L'aria aperta mi fece bene; perché mi si rinfrescò d'un tratto il cervello, e fra i miei sentimenti si intromise un po' di vergogna dello stato in cui m'accorgeva essere, e della brutta figura che temeva aver sostenuto nella conversazione della Contessa. Peraltro mi durava ancora una buona dose di sincerità; e cominciai a lamentarmi della fame che avevo.
- Non hai altro? - mi disse il colonnello. - Andiamo al Rebecchino e là te la caverai. - Non mi ricordo bene se dicesse il Rebecchino; ma mi pare di sí, e che in fin d'allora ci fosse a Milano questa mamma delle trattorie.
Io mi lasciai condurre; me ne diedi una gran satolla senza trar fiato o pronunciar parola, e mano a mano che lo stomaco tornava in pace, anche il capo mi si riordinava.

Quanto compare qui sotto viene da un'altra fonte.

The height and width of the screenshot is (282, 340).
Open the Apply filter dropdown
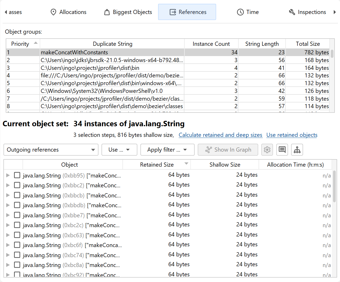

La vergogna mi venne crescendo sempre fino al momento di pagare; e allora stava proprio per rappresentare la commediola solita degli spiantati, di palpar cioè il taschino con molta sorpresa, e di rimproverarmi della mia maledetta sbadataggine per la borsa perduta o dimenticata; quando una piú onesta vergogna mi trattenne da questa impostura. Arrossii di essere stato piú sincero durante l'ubbriachezza che dopo, e confessai netta e schietta ad Alessandro la mia estrema povertà. Egli andò allora in collera che gliel'avessi nascosta in fino allora; volle consegnarmi a forza quei trenta scudi che aveva e che dopo pagato il conto non rimasero che ventotto; e si fece promettere che in ogni altro bisogno avrei ricorso a lui che di poco sí, ma con tutto il cuore m'avrebbe sovvenuto.